I've finished my own look at positive cases by specimen date per age group for England.

To my eyes what the recent cases have done to the picture is make the declines more modest, increasing somewhat the plausibility of what is being shown in this data.

I really dont think the data as of today offers me a guide as to what happens next, it doesnt give me strong clues about whether that was the peak of a wave as we've seen in the past or something else like a euros spike where case growth will then resume after the fall from that spike.

There may be some regional stories emerging but I have to process all this data manually so I havent recently looked at any of those myself properly yet.
 
How plausible is it that the Euros could cause such a prominent spike? I'm not a football person myself...but would a few football matches really cause a large proportion of the population to act significantly differently to what they would have done otherwise? Are there many people whose nervousness about going to a pub is overcome by the desire to go there to watch a football game they could watch at home?
 
I'm using it as shorthand really, there could be other reasons for the same spike, or combinations of factors. I expect there will be attempts to analyse the role of the football eventually, but I dont know how long it will take before such things occur.

Certainly people have been very tempted to look for not very subtle clues in the case data.

Here are positive cases by specimen date (so most recent data is incomplete), broken down into a few age groups. Females on the left graph, males on the right.

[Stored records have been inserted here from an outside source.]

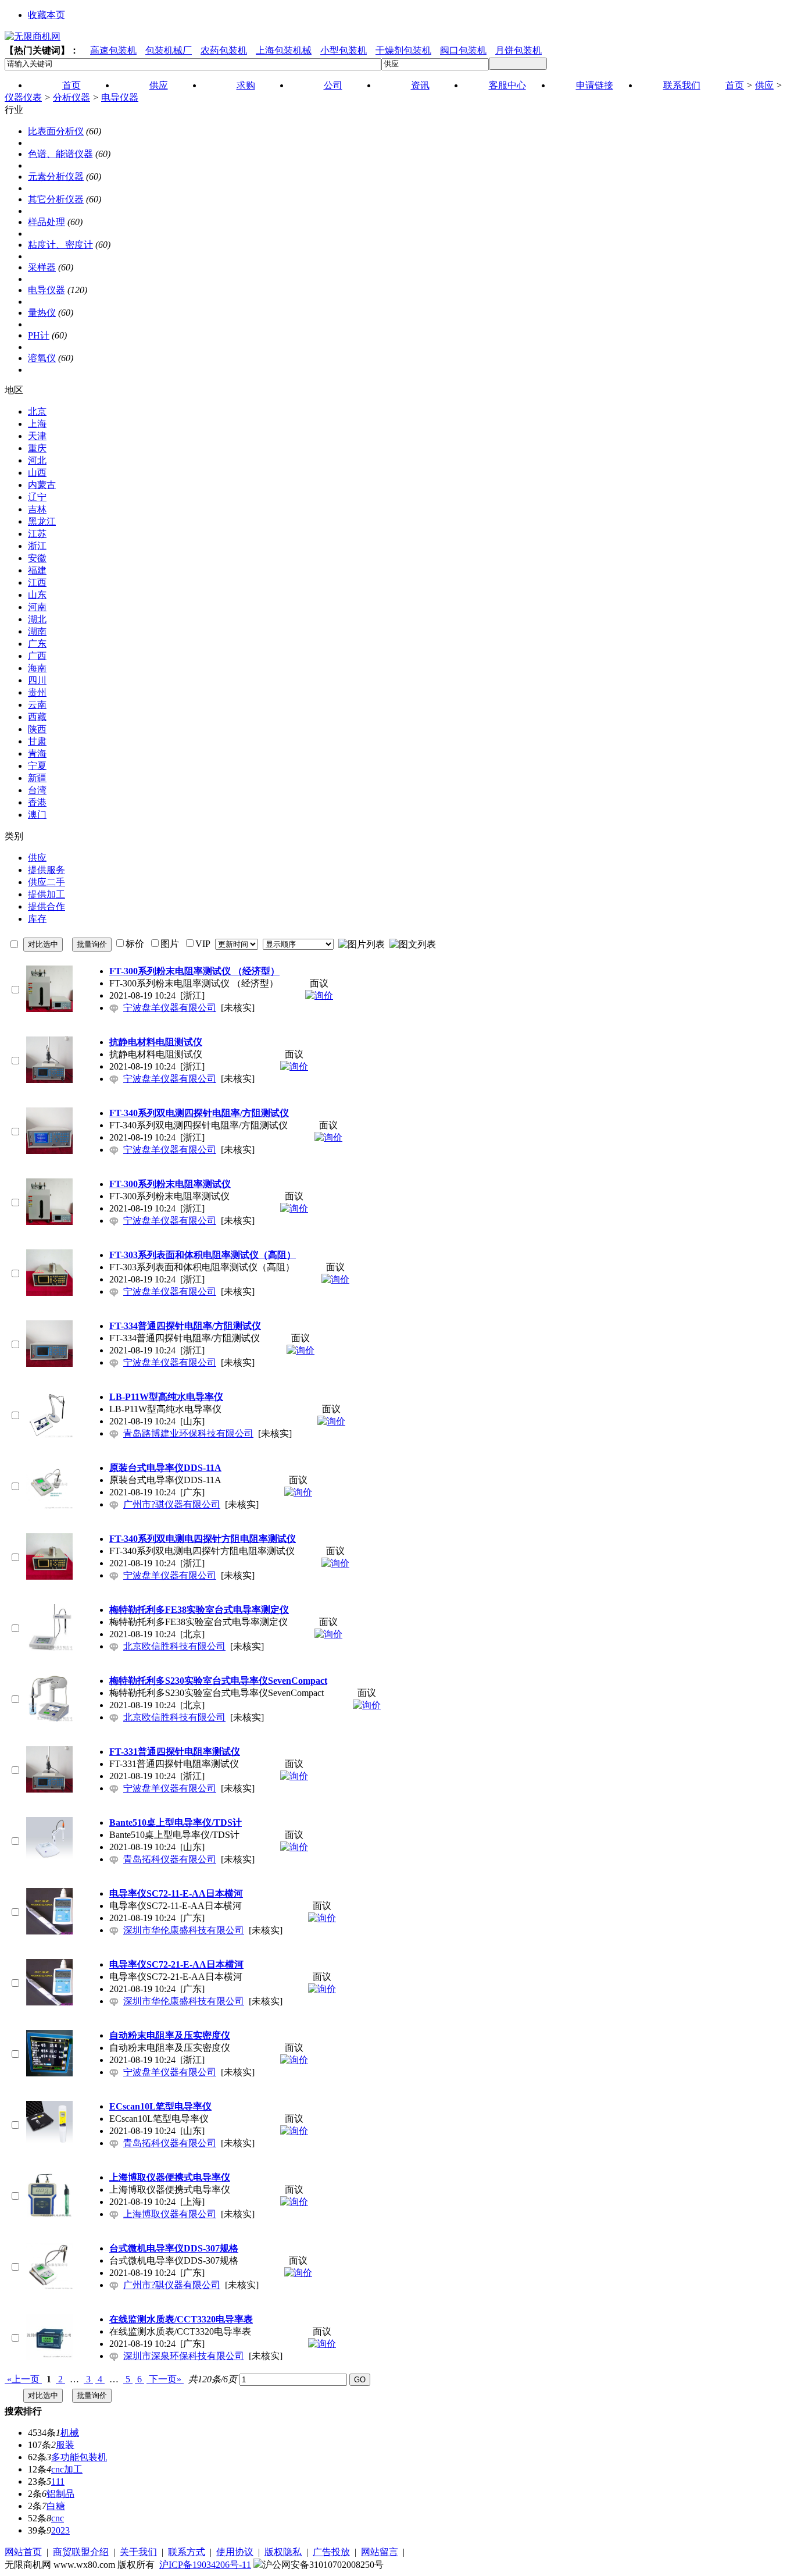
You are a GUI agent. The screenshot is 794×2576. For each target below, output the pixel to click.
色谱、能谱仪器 (60, 154)
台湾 (37, 790)
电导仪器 (119, 97)
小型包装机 (343, 50)
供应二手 (46, 882)
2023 (60, 2530)
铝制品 (60, 2494)
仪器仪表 (23, 97)
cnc (57, 2518)
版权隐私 (283, 2552)
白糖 (56, 2506)
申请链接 (594, 85)
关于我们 (138, 2552)
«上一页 (23, 2379)
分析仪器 (71, 97)
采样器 (42, 267)
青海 (37, 753)
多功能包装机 (79, 2457)
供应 (764, 85)
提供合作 (46, 906)
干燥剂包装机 (403, 50)
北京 (37, 411)
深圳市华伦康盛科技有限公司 (183, 1930)
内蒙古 (42, 485)
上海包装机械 (284, 50)
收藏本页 (46, 15)
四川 (37, 680)
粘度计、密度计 (60, 245)
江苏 (37, 534)
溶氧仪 (42, 358)
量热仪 (42, 313)
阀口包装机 (463, 50)
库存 (37, 919)
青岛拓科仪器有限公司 (169, 1859)
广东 (37, 644)
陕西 (37, 729)
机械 (69, 2433)
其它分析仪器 (56, 199)
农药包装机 (224, 50)
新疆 (37, 778)
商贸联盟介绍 (81, 2552)
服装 (65, 2445)
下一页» (165, 2379)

A proper analysis would need to takke account of other factors such as differences in vaccination rates.

Screenshot 2021-07-29 at 22.51.jpgScreenshot 2021-07-29 at 22.51m.jpg
 
With a few exceptions such as Shaun, UK media are still failing to communicate the scale of current hospital pressure, although obviously there is quite some variation between different places.

 
By the way there are loads of caveats to those charts, and they should be used to monitor trends rather than take the numbers as totals. These forms of surveillance arent designed to count every case. And some forms of covid triage affect certain numbers.